Buying & Selling Real Estate
Market News & Data
General Info
Real Estate Strategies
Landlording & Rental Properties
Real Estate Professionals
Financial, Tax, & Legal
Real Estate Classifieds
Reviews & Feedback
Updated about 6 years ago, 11/28/2018
Questions about BRRRR with a 1031 exchange
Hello,
Curious for BP's advice on my situation here...
I live in WA and have a condo in CT that's worth about $125,000. There's $32,000 left on that mortgage and I want to put the equity there to better use. I am exiting the CT market and plan to continue investing in TN for my next few properties. I haven't lived in that CT condo for 2 of the past 5 years so my plan was to sell the condo and purchase an investment property in TN via a 1031 exchange to defer the taxes and depreciation recapture expenses.

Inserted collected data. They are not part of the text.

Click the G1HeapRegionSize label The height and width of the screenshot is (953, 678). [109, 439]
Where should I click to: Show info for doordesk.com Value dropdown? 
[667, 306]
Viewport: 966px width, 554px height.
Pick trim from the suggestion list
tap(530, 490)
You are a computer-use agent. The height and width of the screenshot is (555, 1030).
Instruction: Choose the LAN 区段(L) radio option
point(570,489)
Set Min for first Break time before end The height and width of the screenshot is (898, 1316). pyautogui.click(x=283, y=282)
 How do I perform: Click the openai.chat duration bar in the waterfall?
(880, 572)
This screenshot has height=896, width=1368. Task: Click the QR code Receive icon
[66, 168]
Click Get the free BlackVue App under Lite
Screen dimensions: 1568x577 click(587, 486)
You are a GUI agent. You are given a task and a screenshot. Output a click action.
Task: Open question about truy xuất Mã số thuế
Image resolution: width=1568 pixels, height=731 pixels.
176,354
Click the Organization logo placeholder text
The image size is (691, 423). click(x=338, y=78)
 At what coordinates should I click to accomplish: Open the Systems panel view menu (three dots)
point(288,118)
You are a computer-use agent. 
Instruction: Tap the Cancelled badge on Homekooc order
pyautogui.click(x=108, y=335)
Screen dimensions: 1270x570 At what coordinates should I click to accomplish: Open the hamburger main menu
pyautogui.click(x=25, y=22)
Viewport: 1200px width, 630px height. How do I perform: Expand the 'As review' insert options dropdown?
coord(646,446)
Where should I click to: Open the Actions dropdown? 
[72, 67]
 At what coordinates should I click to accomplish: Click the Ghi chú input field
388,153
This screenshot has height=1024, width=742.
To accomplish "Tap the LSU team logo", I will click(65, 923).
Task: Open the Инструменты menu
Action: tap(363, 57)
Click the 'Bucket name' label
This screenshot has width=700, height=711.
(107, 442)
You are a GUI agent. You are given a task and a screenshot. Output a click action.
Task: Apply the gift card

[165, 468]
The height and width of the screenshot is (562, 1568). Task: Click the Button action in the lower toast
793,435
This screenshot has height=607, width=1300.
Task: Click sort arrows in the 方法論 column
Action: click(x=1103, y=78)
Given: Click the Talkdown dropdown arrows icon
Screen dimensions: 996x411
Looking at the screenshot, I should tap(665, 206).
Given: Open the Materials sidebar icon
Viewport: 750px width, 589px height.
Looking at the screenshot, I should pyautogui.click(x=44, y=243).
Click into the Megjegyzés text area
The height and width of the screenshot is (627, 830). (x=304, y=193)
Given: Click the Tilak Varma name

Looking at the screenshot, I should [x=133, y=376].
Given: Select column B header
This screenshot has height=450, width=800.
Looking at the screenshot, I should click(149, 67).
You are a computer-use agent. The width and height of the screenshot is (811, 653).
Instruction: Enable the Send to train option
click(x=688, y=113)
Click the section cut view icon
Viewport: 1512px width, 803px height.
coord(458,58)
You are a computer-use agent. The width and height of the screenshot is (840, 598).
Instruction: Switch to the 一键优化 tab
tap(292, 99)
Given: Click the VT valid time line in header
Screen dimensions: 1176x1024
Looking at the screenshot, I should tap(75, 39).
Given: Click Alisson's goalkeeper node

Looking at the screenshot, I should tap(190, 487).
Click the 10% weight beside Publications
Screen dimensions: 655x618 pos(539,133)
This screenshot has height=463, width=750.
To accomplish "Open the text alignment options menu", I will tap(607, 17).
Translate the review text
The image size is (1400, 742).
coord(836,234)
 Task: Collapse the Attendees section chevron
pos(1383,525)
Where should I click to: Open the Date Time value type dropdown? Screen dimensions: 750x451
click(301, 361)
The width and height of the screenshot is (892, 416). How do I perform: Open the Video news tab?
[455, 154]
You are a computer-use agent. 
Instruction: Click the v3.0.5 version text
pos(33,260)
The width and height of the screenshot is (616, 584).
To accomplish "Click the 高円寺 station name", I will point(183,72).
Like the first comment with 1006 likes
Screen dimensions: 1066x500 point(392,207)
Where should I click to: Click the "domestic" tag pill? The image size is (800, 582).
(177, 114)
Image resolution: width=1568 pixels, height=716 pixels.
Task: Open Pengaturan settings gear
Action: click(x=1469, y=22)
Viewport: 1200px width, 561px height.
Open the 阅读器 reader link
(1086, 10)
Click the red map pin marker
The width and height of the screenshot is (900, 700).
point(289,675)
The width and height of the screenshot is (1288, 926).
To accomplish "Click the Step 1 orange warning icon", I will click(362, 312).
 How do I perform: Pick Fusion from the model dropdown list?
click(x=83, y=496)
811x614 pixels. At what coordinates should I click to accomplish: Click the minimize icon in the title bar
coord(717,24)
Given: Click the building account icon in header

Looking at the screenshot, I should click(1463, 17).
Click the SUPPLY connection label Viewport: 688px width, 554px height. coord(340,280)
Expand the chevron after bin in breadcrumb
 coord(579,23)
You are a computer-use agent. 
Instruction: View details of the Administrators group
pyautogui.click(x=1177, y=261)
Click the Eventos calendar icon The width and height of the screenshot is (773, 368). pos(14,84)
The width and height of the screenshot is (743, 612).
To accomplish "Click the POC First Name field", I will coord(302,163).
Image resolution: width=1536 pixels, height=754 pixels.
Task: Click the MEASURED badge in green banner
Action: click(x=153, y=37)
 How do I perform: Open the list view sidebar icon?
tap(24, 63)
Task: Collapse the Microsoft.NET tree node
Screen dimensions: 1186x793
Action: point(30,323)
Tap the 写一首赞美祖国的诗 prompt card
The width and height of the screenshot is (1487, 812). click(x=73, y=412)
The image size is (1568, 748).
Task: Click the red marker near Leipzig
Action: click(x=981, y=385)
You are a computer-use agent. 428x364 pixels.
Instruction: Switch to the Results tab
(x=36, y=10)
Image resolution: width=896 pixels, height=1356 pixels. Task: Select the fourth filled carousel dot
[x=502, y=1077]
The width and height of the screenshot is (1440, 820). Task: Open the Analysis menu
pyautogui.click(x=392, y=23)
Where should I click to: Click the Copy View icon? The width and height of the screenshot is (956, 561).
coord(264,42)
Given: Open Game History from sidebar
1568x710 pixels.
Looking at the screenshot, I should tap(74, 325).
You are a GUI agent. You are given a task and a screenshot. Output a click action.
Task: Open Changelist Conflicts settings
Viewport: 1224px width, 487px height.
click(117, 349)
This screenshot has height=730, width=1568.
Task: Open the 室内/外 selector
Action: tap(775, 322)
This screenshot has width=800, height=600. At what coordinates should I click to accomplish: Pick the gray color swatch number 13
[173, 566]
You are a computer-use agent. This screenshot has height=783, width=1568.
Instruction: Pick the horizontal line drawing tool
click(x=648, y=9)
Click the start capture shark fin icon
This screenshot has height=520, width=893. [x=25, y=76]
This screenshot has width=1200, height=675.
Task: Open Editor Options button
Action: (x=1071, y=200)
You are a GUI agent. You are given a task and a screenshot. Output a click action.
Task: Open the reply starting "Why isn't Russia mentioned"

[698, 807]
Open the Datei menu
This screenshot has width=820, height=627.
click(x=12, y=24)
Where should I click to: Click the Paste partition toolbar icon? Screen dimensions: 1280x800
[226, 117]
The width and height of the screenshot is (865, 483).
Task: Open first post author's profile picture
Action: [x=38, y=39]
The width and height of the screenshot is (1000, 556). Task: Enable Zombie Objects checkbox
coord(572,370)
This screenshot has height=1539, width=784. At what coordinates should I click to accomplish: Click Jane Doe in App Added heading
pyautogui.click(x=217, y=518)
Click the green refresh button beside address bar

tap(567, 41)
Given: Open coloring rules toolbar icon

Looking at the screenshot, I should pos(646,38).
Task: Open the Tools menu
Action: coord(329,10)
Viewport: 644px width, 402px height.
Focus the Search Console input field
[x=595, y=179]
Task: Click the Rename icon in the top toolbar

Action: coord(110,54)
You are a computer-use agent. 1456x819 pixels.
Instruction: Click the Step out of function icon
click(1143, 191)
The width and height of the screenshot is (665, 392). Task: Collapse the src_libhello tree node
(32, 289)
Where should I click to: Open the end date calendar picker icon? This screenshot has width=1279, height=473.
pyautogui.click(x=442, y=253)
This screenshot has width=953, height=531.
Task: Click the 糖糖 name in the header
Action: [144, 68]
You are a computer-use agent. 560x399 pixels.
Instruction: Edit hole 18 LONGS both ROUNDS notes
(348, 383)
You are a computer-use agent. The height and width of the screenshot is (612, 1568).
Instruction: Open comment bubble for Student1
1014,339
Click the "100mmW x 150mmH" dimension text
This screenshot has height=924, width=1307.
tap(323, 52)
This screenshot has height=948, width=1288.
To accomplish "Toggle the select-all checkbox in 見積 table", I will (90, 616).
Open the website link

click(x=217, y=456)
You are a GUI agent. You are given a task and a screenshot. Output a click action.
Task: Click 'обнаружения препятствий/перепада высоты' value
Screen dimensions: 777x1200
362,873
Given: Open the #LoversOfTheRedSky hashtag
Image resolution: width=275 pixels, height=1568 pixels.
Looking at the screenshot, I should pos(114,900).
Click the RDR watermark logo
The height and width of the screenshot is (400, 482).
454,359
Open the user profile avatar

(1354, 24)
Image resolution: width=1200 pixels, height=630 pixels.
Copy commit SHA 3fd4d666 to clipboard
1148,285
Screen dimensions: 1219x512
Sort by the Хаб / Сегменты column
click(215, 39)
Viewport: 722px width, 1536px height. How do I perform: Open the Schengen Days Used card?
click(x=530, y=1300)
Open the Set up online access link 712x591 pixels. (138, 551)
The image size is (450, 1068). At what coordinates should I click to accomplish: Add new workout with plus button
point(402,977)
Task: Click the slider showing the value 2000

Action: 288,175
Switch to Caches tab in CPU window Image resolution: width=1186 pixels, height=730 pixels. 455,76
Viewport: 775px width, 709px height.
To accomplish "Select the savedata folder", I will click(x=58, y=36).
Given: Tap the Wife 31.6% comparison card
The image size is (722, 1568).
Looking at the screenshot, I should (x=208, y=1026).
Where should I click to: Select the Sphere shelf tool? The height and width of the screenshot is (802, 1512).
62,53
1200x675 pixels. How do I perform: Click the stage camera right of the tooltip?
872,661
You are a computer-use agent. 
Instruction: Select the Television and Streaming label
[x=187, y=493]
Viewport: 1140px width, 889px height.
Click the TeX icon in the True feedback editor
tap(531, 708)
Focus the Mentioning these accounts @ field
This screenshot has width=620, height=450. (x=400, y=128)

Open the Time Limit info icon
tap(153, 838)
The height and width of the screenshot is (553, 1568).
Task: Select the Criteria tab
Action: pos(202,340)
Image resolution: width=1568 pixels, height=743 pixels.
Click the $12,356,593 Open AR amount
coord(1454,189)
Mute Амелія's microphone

I want to pursue the BRRRR strategy for my next investment property but am not sure how that would work with a 1031 exchange. Can I only use the funds from selling my CT condo on the down payment of the new investment property? Or is there a way to use the money from the 1031 exchange to cover my rehab expenses too? I don't think a 203k loan is an option since I won't be living at the new TN property, so what path forward allows me to make best use of the funds in the 1031?
Or could I put a big down payment (like 75%+) on the new TN investment property, complete the BRRRR with my own funds from outside the 1031, and then refinance to pull the $ out for the next BRRRR?
Last question: going forward, would these type of questions be best suited for a CPA with real estate experience or are they too technical on the 1031 side and I should consult with a 1031 facilitator for advice?
Thank you!
@Daniel Soovajian A real estate savvy CPA will be able to advise on a 1031 exchange. If you need contact info for one here in Connecticut let me know. I know of a good one. You seem confident in the value of your condo, but if you need any comparable sales data on that front let me know as well.
- Michael Noto
@Daniel Soovajian. I'd like to get @Dave Foster or @Bill Exeter to chime in as they are 1031 experts.
I think one thing you need to watch out for is whether or not it is your intent to hold the BRRRR property as an investment.
1031 Exchanges have an intent requirement wherein you basically have to have the intent to hold the property as an investment.
- Qualified Intermediary for 1031 Exchanges
- St. Petersburg, FL
- 9,276
- Votes |
- 8,912
- Posts
@Daniel Soovajian, You're on to something. There's a process we're working with a couple of investors right now called an "improvement exchange" that accomplishes exactly what you want. Caveats - they're a little complex and expensive. But they let you use your 1031 proceeds for not only the purchase but the stabilization of a value add property you intend to hold for investment.
In an improvement exchange you sell your current property and start a 1031 exchange. Using the exchange proceeds in your account your Intermediary purchases your new property (in theory less expensive than what you sold) and holds it in an entity called the Exchange Accommodating Title Holder (EAT) apart from you. The the remainder of the proceeds in the account are used to repair the property. The value of the property after repairs are complete is the cost of acquisition plus the amount of the repairs. So you then complete your exchange by taking title to the new property now at a value that completely absorbs your 1031. And you did it with exchange proceeds only.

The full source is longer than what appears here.